● Stored data entries:
----

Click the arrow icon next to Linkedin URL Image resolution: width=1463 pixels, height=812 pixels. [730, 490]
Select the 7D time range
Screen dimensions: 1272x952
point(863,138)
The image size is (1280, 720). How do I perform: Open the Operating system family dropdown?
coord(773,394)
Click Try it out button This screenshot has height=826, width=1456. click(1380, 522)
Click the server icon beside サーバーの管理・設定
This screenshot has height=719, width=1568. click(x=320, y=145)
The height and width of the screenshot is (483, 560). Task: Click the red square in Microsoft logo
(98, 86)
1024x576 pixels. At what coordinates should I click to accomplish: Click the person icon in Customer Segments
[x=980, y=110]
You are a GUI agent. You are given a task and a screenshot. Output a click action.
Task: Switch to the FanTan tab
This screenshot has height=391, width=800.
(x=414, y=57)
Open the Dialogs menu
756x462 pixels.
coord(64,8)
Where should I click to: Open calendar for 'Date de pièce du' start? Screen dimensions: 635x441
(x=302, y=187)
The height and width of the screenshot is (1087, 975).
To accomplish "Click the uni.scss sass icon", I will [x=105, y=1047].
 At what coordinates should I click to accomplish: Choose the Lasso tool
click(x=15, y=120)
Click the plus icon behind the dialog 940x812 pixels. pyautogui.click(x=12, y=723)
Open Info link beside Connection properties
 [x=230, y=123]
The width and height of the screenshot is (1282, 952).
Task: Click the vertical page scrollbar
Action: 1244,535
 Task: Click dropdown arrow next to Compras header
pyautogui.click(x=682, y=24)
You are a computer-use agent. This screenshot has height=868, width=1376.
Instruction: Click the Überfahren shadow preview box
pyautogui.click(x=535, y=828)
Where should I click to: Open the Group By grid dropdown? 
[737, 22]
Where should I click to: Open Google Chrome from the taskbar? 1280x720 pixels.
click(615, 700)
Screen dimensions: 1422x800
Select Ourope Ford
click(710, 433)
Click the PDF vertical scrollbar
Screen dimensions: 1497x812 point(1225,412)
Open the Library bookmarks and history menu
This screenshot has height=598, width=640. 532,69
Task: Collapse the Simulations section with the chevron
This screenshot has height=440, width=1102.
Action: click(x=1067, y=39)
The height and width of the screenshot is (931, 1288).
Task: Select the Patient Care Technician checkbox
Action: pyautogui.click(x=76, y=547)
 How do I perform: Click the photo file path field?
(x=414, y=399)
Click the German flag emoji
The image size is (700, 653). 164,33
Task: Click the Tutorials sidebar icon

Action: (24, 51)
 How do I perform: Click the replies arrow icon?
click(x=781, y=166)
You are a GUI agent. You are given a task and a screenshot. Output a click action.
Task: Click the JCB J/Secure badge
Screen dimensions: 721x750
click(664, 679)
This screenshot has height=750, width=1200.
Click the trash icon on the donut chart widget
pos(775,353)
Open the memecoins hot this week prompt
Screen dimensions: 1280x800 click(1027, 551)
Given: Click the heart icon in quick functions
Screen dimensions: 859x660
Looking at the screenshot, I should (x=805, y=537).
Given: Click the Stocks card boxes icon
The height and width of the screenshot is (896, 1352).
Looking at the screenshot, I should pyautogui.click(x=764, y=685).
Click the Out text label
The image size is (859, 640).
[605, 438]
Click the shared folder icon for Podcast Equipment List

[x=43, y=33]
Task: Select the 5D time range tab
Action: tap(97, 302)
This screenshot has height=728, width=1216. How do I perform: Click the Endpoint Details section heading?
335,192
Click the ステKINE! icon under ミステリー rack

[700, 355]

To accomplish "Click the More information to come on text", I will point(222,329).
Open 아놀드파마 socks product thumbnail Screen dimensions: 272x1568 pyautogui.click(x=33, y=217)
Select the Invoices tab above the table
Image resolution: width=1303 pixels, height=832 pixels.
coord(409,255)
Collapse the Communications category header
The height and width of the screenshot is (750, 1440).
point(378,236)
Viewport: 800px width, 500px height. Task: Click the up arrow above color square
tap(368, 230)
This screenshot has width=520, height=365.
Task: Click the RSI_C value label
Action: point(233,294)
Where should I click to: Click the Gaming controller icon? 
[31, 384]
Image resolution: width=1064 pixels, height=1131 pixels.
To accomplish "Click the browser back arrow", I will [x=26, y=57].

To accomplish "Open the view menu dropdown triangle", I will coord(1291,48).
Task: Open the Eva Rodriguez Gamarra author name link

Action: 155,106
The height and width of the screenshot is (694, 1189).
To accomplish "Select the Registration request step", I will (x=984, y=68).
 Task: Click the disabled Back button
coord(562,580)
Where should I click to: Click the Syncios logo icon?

----

Would you print, exactly as written, every line above from the one holding "Open the memecoins hot this week prompt" through the one holding "Given: Click the Stocks card boxes icon", with both included and no other lines?

● EXERCISE OUTPUT:
Open the memecoins hot this week prompt
Screen dimensions: 1280x800 click(1027, 551)
Given: Click the heart icon in quick functions
Screen dimensions: 859x660
Looking at the screenshot, I should (x=805, y=537).
Given: Click the Stocks card boxes icon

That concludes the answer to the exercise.